The report, authored by Howard J. Axelrod, president of Albany-based consulting firm Energy Strategies Inc., also concludes that electricity rates would increase by 6.3 percent should Indian Point be replaced by an equivalent amount of natural-gas generation, which he said would result in consumers paying $374 million more in electricity costs annually.
The Buchanan nuclear power plant, owned by Entergy Corp., has been the subject of much discussion after the New York Independent System Operator (NYISO) and the New York State Energy Planning Board issued reports earlier this month that disagreed over whether the state could meet peak capacity requirements without Indian Point.
Entergy has applied for license renewals for the plant’s two nuclear reactors with the U.S. Nuclear Regulatory Commission, with the current licenses expiring in 2013 and 2015.
Axelrod discussed the report at a Sept. 7 panel discussion held at the Hilton Westchester in Rye Brook, and sponsored by the Business Council and the Westchester Business Alliance, which includes the Building and Realty Institute, the Construction Industry Council, and the Hudson Gateway Association of Realtors.

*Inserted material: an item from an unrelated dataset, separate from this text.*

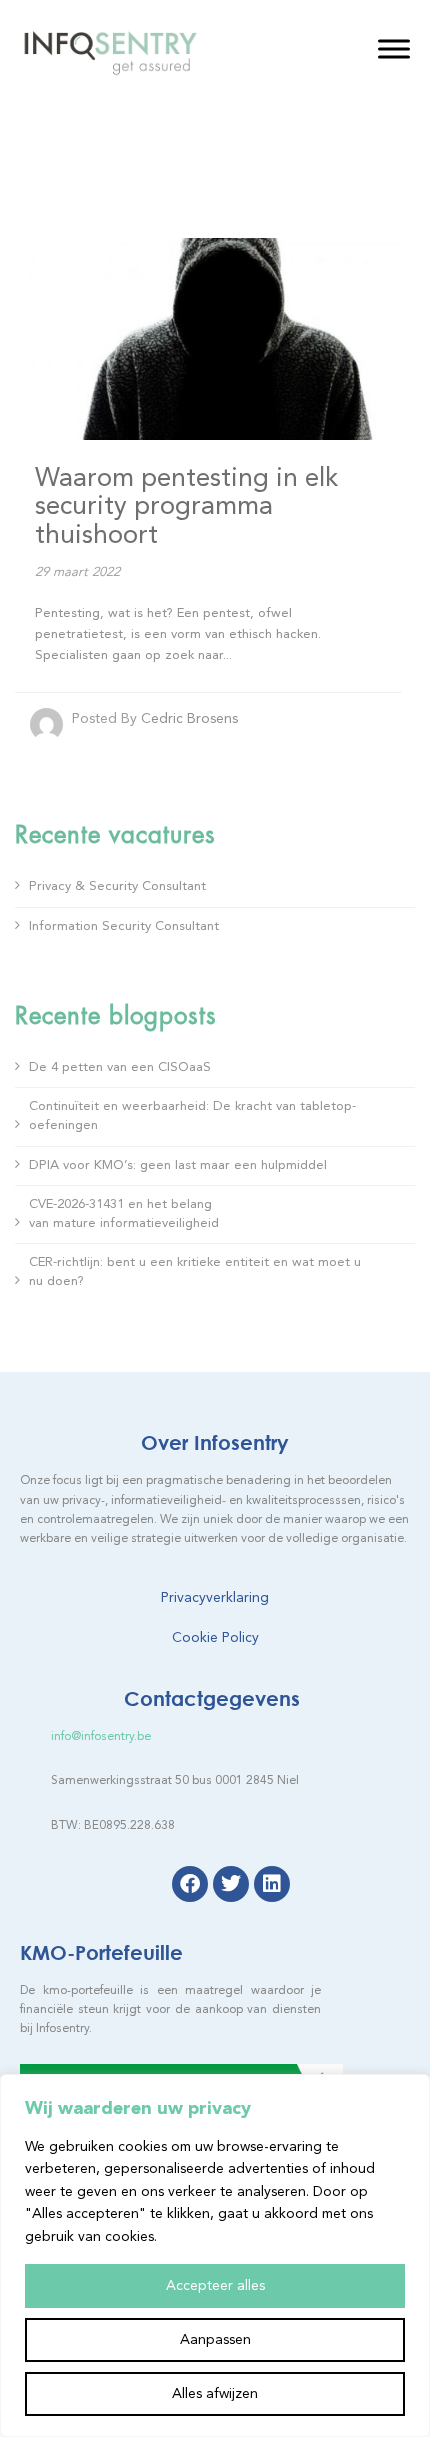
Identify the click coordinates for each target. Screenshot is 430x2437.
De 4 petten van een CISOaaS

Entergy is a member of the Business Council, but Axelrod said the company had no role in the drafting of the report, with the exception of providing employment and salary figures.

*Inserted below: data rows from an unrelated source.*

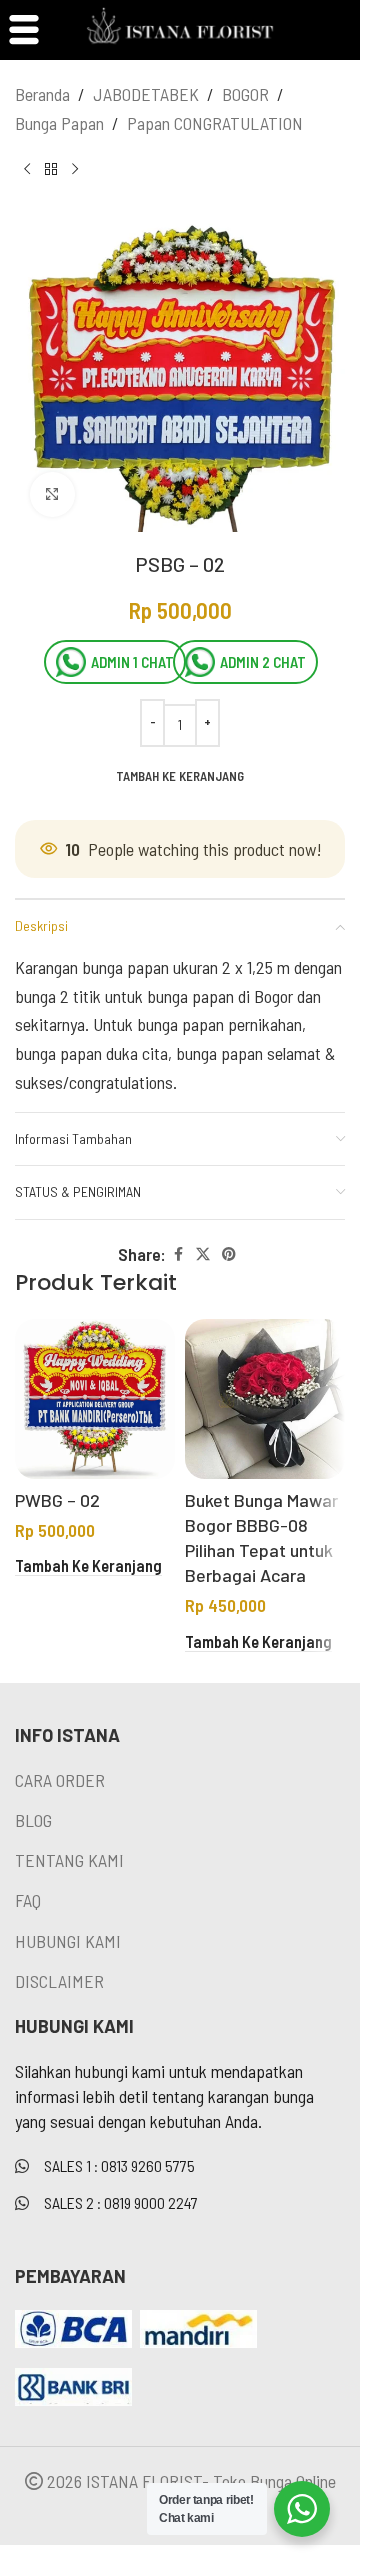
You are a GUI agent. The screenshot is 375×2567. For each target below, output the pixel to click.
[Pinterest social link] (229, 1254)
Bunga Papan (59, 123)
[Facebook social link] (178, 1254)
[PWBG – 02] (95, 1399)
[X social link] (203, 1254)
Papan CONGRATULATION (215, 123)
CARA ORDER (60, 1780)
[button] (88, 1567)
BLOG (33, 1820)
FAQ (28, 1900)
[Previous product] (27, 170)
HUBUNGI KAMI (68, 1941)
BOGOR (245, 94)
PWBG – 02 (57, 1500)
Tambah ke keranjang (180, 776)
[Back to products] (51, 170)
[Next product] (75, 170)
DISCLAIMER (59, 1981)
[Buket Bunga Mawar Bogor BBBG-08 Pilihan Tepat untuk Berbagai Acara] (265, 1399)
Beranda (42, 94)
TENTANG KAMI (69, 1860)
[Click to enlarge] (52, 494)
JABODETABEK (146, 94)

“Without Indian Point, our reliability will be seriously impacted,” Axelrod said, noting that no new generators or transmission lines are currently under construction in the Hudson Valley.

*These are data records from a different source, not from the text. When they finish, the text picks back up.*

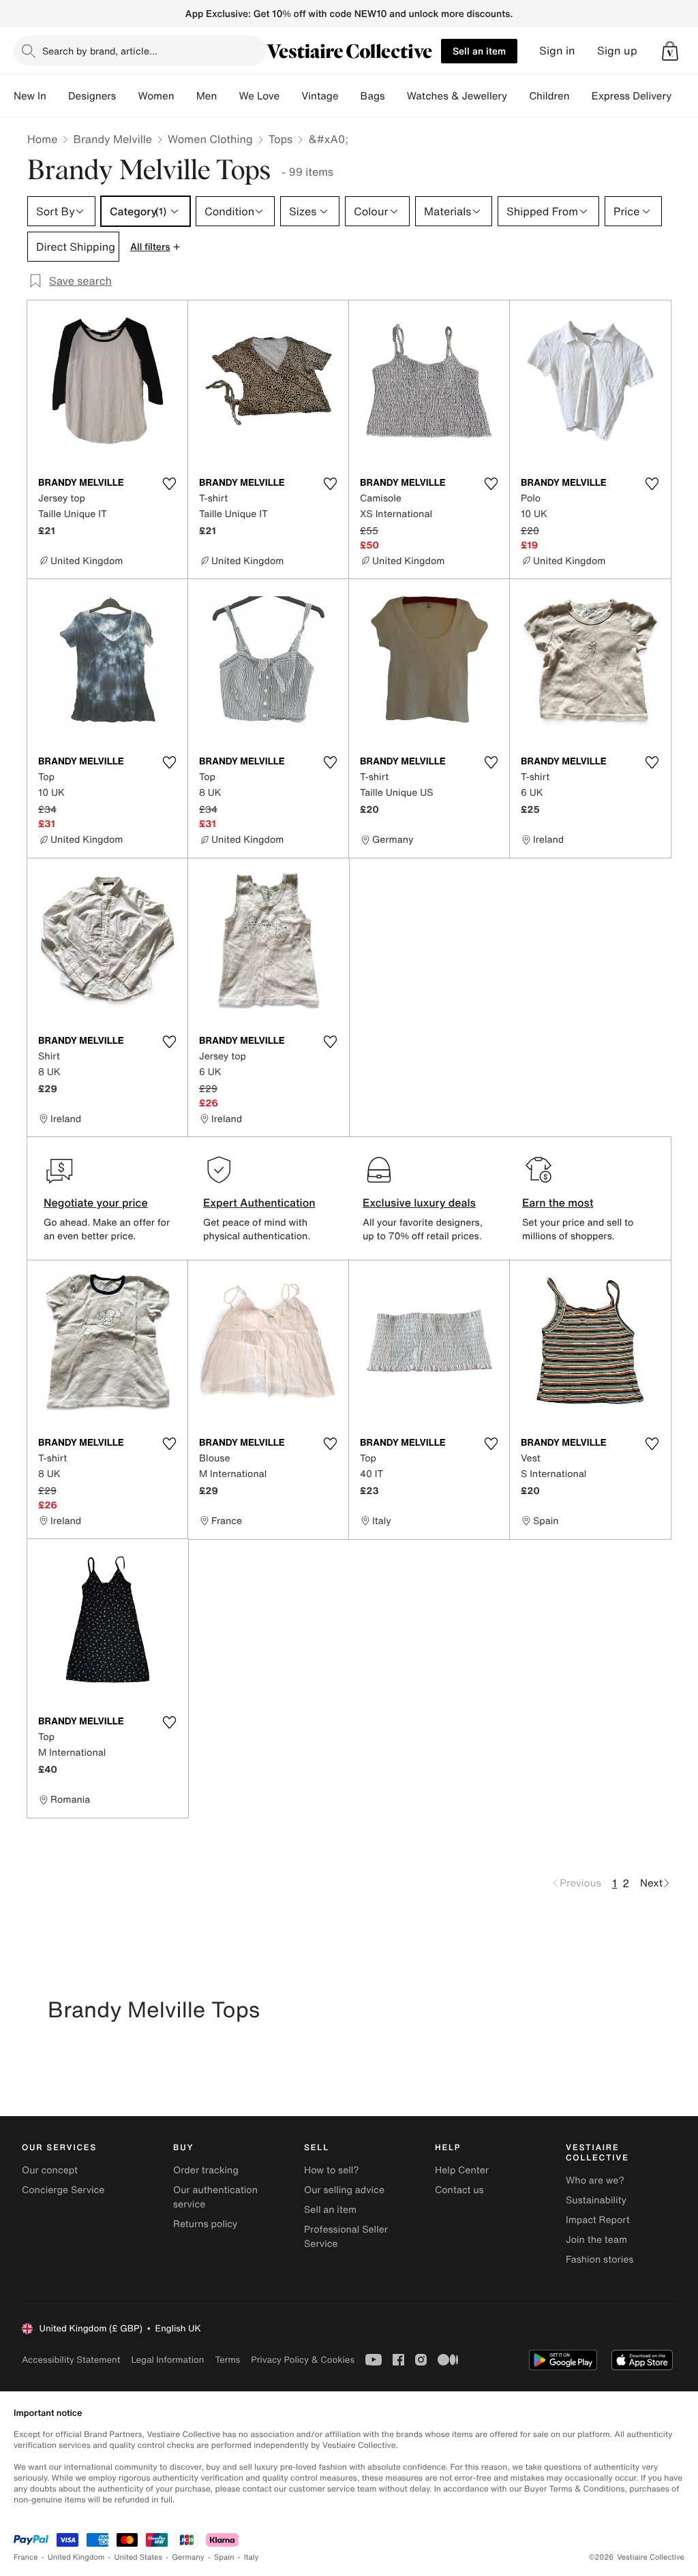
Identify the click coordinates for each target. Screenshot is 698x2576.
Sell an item (479, 51)
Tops (281, 139)
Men (206, 96)
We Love (259, 96)
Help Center (462, 2170)
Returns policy (205, 2224)
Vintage (319, 96)
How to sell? (331, 2170)
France (26, 2557)
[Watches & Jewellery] (518, 96)
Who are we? (595, 2180)
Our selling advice (344, 2190)
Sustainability (596, 2200)
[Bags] (396, 96)
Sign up (617, 51)
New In (30, 96)
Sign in (557, 51)
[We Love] (290, 96)
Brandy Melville (112, 139)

The probability for “significant electrical outages” could increase by 280 percent by 2020 without Indian Point, the report states.
Axelrod himself penned a similar report on the future of Indian Point four years ago. In the time since, “nothing has been done” that could serve to replace the 2,065 megawatts generated at Indian Point, he said.
Moreover, he said, there is little incentive for developers to submit proposals for new generators or transmission lines with the plant’s future yet to be determined.
“Who’s going to invest now … until we know for certain whether it’s going to operate or not,” he said.
The only certainty, he said, is that more than 3,000 jobs would be lost if the plant were to close.
Entergy has 1,200 full-time employees at Indian Point, in addition to about 200 contractors who work at the site on a daily basis.
Additionally, Axelrod said thousands of jobs in the surrounding areas depend on Indian Point.
The report also notes that Entergy pays roughly $75 million a year in property taxes and related fees to the state, in addition to contributing about $2 million annually to local charities.